In-Depth Methodology and Robustness
a. One-point correlation maps and length scales
To illustrate the calculation of mean length scale of anomalies we show in Fig. A1 a one-point correlation map of thickness anomalies for a grid point at 82°N, 175°E. The correlation at that point is one, and drops as we move farther away. Only values greater than 1/e or lower than −1/e are shown. To calculate the mean length scale, we compute the area of grid points with correlation greater than 1/e and the radius of the circle that yields that area. This circle is plotted centered at the grid point. The radius of the circle is the mean length scale of ice thickness anomalies for that grid point.
b. Ice thickness variability as a function of mean ice thickness
To illustrate the robustness in the link between ice thickness variability and mean ice thickness we show in Fig. A2 a scatterplot of mean thickness and ice thickness variability in CCSM4 (from both the twentieth-century historical ensemble and the twenty-first-century RCP8.5 ensemble) for consecutive 30-yr periods. We also include the data point for CCSM4IO.
c. Ice thickness reconstruction from the dynamic and thermodynamic ice tendency data
The CCSM4 outputs mean monthly dynamic and thermodynamic ice growth tendencies for each month. We reconstruct monthly time series of ice thickness due to both processes by averaging the tendencies between successive months (taking into account the different number of days per month) and then adding this number to the previous month thickness. For the first month of the time series, we take the thickness from the raw data. In other words, the thermodynamic ice thickness for February is the January thickness value, plus the mean thermodynamic thickness tendency in January and February (weighted by the number of days in each month) times the total number of days between successive months (i.e., January and February in this case). We do not expect the reconstruction to be perfect, since our averaged tendency value is a linear approximation to the change in thickness between successive months. Nevertheless, the mean Arctic-wide correlation between both time series is r = 0.98.

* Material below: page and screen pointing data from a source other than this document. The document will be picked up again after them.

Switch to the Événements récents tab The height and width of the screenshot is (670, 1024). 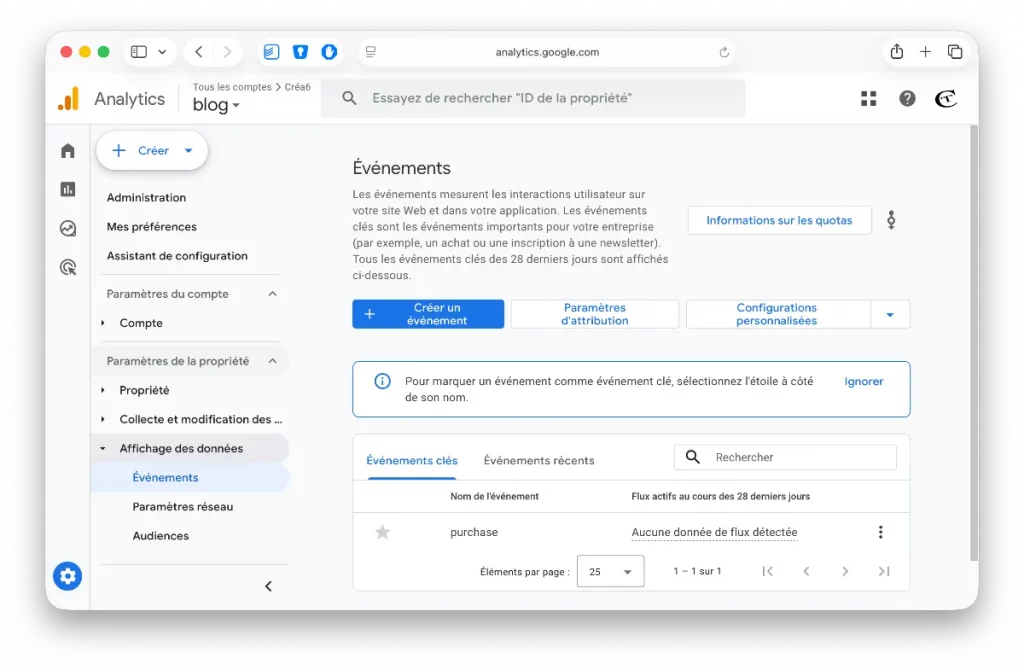tap(538, 460)
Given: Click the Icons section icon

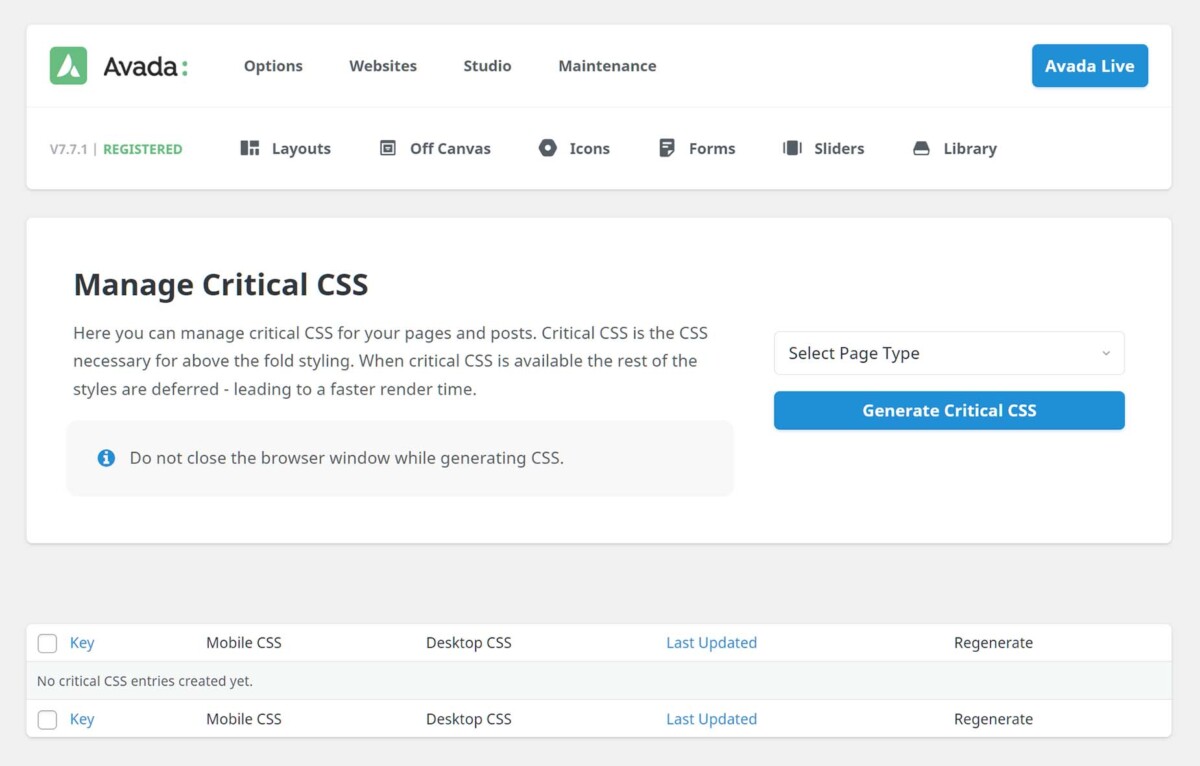Looking at the screenshot, I should point(547,147).
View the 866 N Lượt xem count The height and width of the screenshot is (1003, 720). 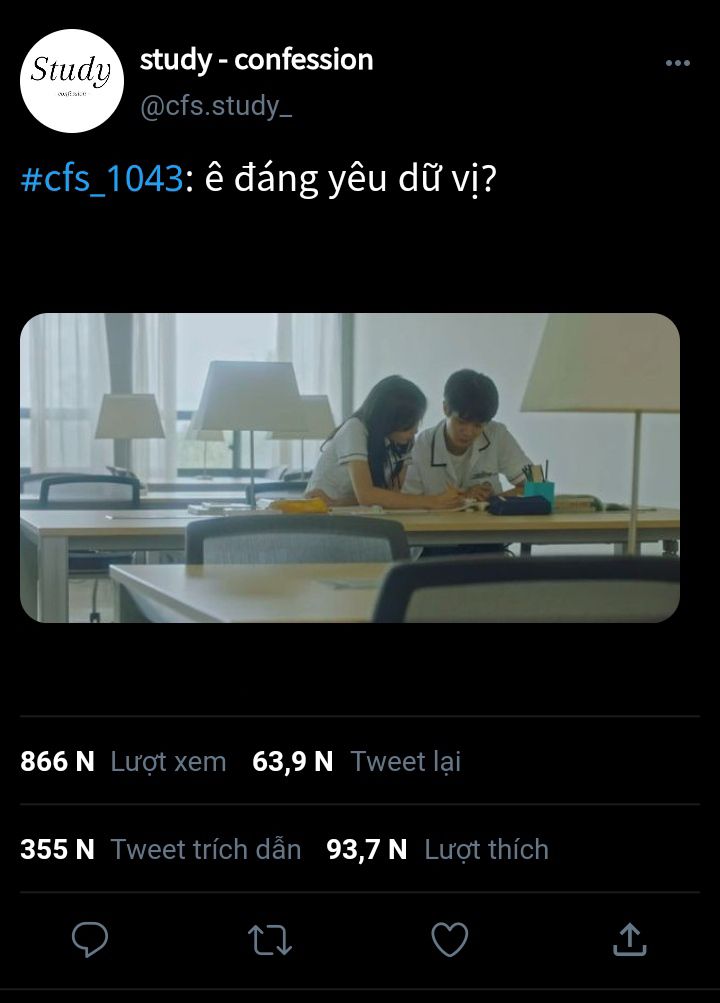coord(123,761)
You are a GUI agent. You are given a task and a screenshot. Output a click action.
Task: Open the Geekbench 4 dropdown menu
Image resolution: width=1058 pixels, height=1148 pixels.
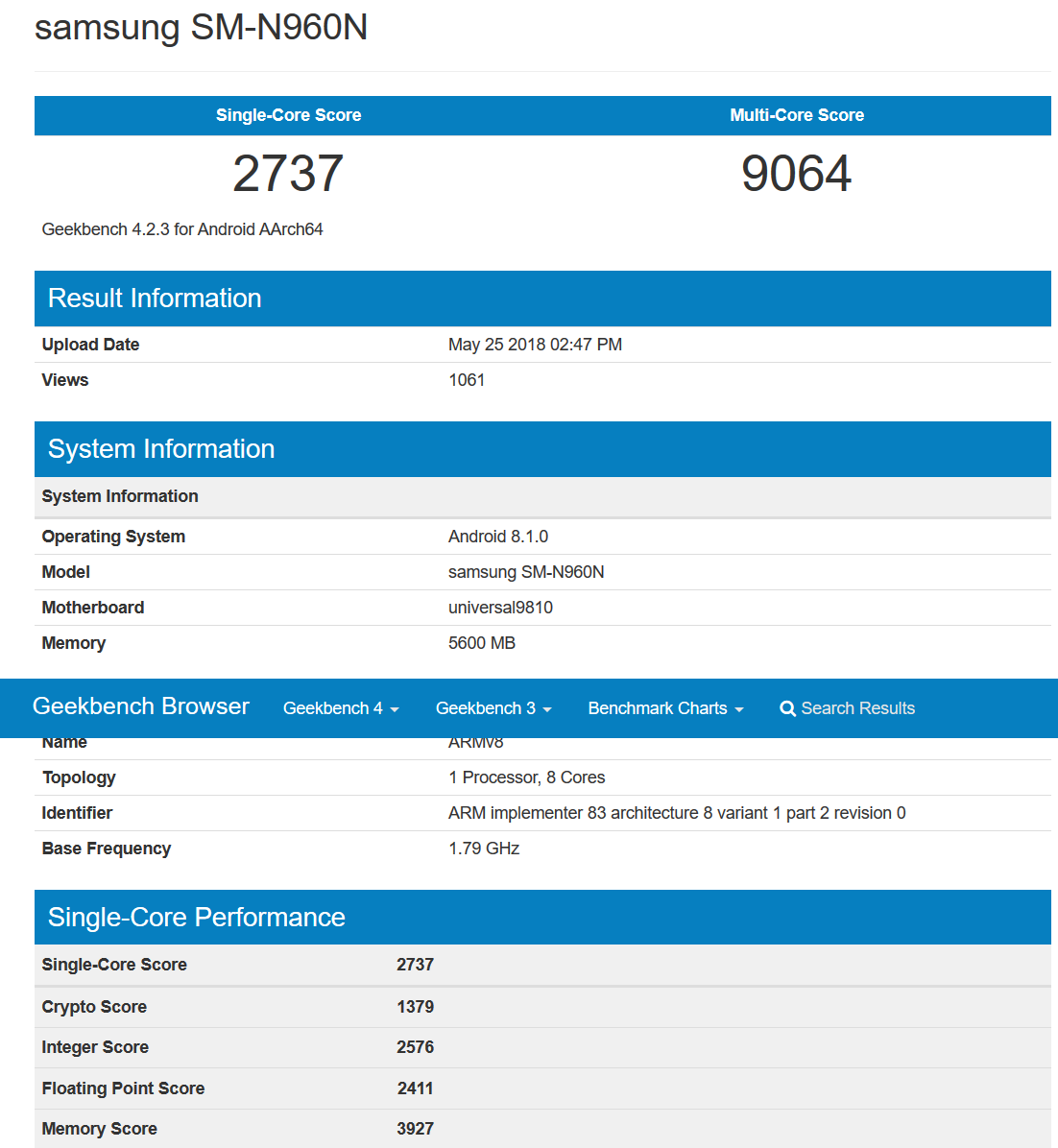coord(340,708)
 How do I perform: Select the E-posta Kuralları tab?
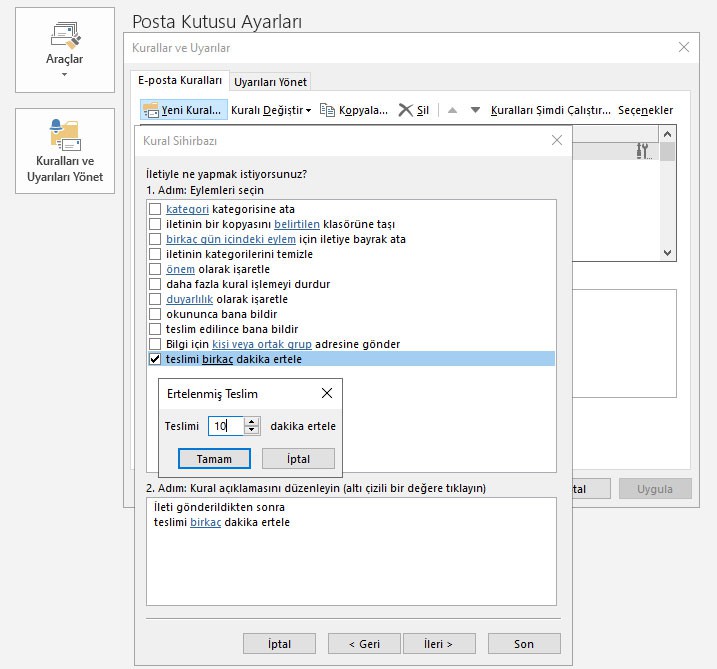tap(180, 81)
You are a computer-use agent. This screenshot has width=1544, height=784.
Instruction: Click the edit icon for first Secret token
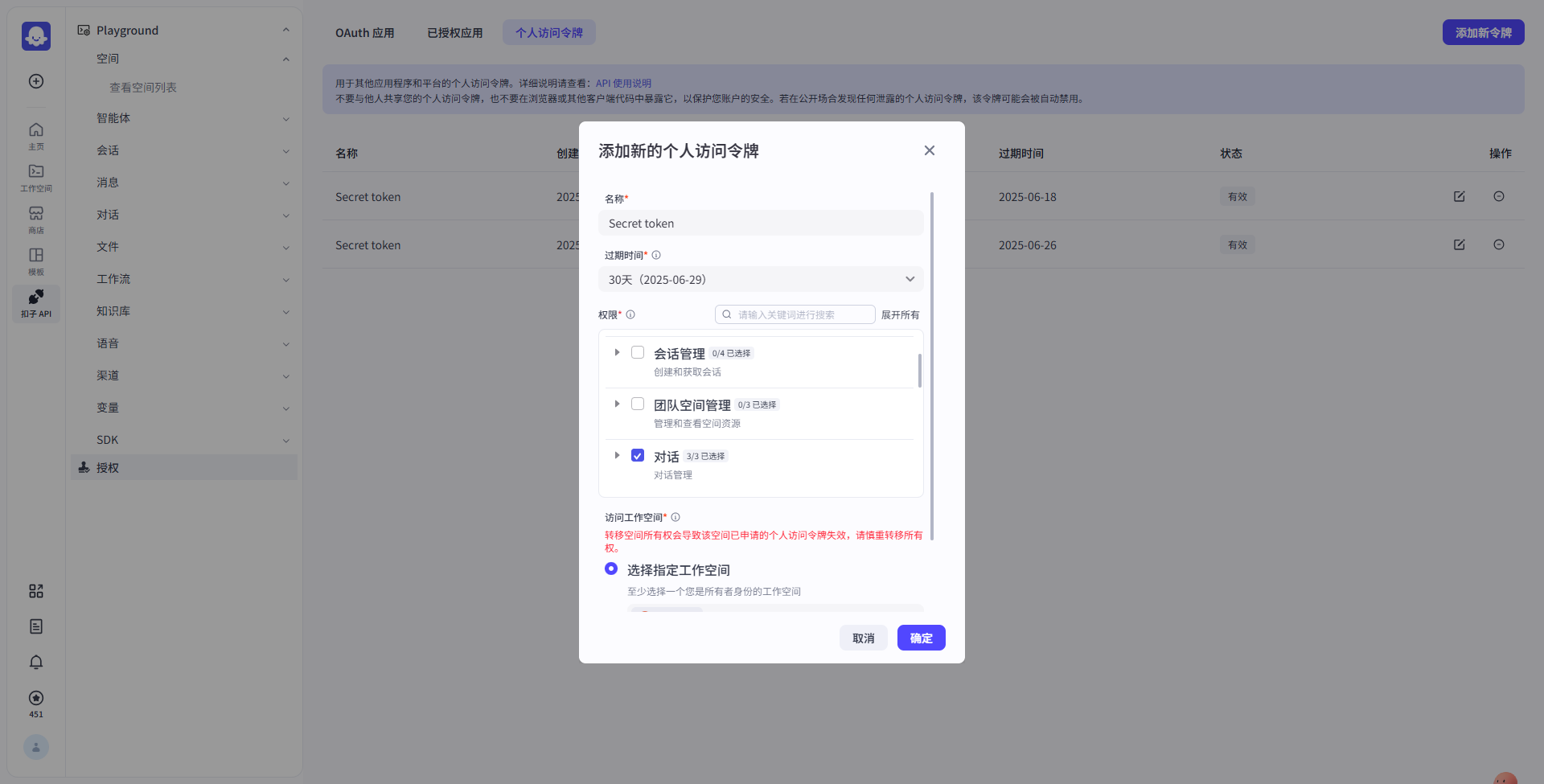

As a sample at an arbitrary point, we show the raw and reconstructed thickness time series at 85°N, 130°E in Fig. A3. We also show the individual thermodynamic and dynamic time series (Fig. A3b). Throughout this 40-yr period, ice grows thermodynamically and is lost (advected out) dynamically. This is a basic characteristic of the Arctic as a whole (Maykut 1985), as it functions as a net ice factory that is then advected out of the Arctic, mainly through the Fram Strait.
In Fig. A4 we show the monthly anomalies of the time series shown in Fig. A3. This figure shows that monthly anomalies in total thickness are driven principally by anomalies in the dynamic component (r = 0.80), while the thermodynamic component has a weaker influence (r = 0.34). These values are representative of the central Arctic as seen in Fig. 9. At the same time, the dynamic and thermodynamic components are only weakly anticorrelated (r = −0.30).